The first data structure that popped into my mind was the simplest one -- an array, indexed by line number, storing the starting indices of the lines. The length of a line could be calculated by taking the difference between neighboring starting indices. With this array implementation, adding a new line to the end of the array and converting from line number to starting index are O(1) operations, but everything else is O(N). I quickly realized that it might be improved by storing the length of each line rather than the starting index of each line. Doing so means that changing the length of a line -- obviously a very common operation in a text editor -- becomes O(1), while converting a line number to its starting index becomes O(N). The array implementation has the benefit of being very simple, and I suspect many text editors use it.
(the same thing in tree form)
The upside to this data structure is that many operations that are O(N) in the array implementation are O(log N) in the tree implementation. Retrieving the length of a line remains O(1). However, some operations that are O(1) with the array, such as updating a line length, become O(log N) with the tree. Also, the space requirements are doubled compared to the array. Inserting, deleting, and adding lines are the slowest operations with this data structure. Although both the tree and the array have O(N) insertion and deletion time, the constant factors in the tree implementation make it take about six times longer. But I was confident that it was better than the array for large numbers of lines, because querying should be much more common than inserting and deleting lines.
(a compressed version
of the above)
(the spans of lines summed
for each tree node)
Given this revelation, I had an idea for how to query the data structure. Consider line number 3 (with zero-based counting). We know that the line has a length of 4. Here's how to calculate that from the tree. The line index 3, in binary, is 011. We start by positioning a node pointer to the leaf node nearest to the line we're looking up. The length of line 3 is not stored directly, but line 2 is, so we'll start there. We can simply mask off the LSB to get this index. In the tree above, you can see that line 2's length is 29. That's where the node pointer begins. We'll have a value that accumulates the length of the line, initialized to zero. If the LSB of the index is 1, we subtract the value stored at the node from the accumulator, shift the index to the right, move the node pointer up to the parent node, and repeat. If the LSB is 0, we add the value to the accumulator and the calculation is complete. Remember we have index 3, with binary representation 011. Since the LSB is 1, we subtract the current node value, 29, from the accumulator.
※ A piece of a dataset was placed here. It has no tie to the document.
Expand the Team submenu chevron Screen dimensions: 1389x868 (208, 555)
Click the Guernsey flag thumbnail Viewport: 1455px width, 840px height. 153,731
The index is right-shifted, becoming 01, and the node pointer is moved to the parent, which stores the value 27. The LSB is still 1, so we subtract again. The accumulator becomes -56, the index becomes 0, and the node pointer moves to the node storing 60. The LSB is now equal to 0, and so we add 60 to the accumulator. -56 + 60 = 4, which is the length of the line. The offset of a line can be calculated very similarly, and simultaneously in fact. (You may notice a special case when retrieving the length of a line with an index that has all relevant bits set to 1, for instance the line at index 7 (binary 111) in a tree that can hold 8 lines. By the time the LSB of the index becomes zero, the node pointer has moved above the root of the tree. The elegant solution is to add a node above the root of the tree that stores the total length of the document (ie, a new root with only one child, which is the binary tree in the picture).
With that much worked out, it was also easy to figure out how to go the opposite way, converting a character index into a line number, by starting at the root of the tree and working downwards.
But I still didn't know how to update the data structure efficiently. Updating the length of a line seemed easy enough -- just propogate the length difference up the tree, adding it to the node value wherever a zero bit is found in the line index. But inserting and deleting lines efficiently has me stumped. Since the bottom row in the tree stores only the lengths of even-numbered lines, inserting or deleting a line causes all of the line numbers after it to be shifted by one. Even-numbered lines become odd-numbered, and vice versa. Since the lengths of odd-numbered lines are not stored directly in the tree, all of the new values for the leaf nodes after the insertion point would have to be recalculated. In my implementation, they are recalculated using the algorithm given above to retrieve a line length. This makes line insertion and deletion take O(N log N) time. It may be possible to recalculate them incrementally, but thinking about it made my brain hurt. Can you think of a faster way to insert or delete a line?Complete source code and benchmarks for the data structures discussed are included in this source file. On the upside, the fancy tree structure is a bit faster than the simple tree structure at querying line information, and surprisingly, is orders of magnitude faster at adding lines to the end. And it only needs half as much space. On the downside, the benchmarks show the fancy tree structure taking 6 ms per line insertion/deletion compared to 0.31 ms for the simple tree structure, a factor of 19.4 difference, for trees holding 100,000 lines. Both the factor of the difference and the absolute times involved are substantially reduced for trees holding more typical (ie, smaller) numbers of lines, but even so, I was ultimately dissuaded from using my data structure because of its asymptotic complexity with regard to insertion and deletion.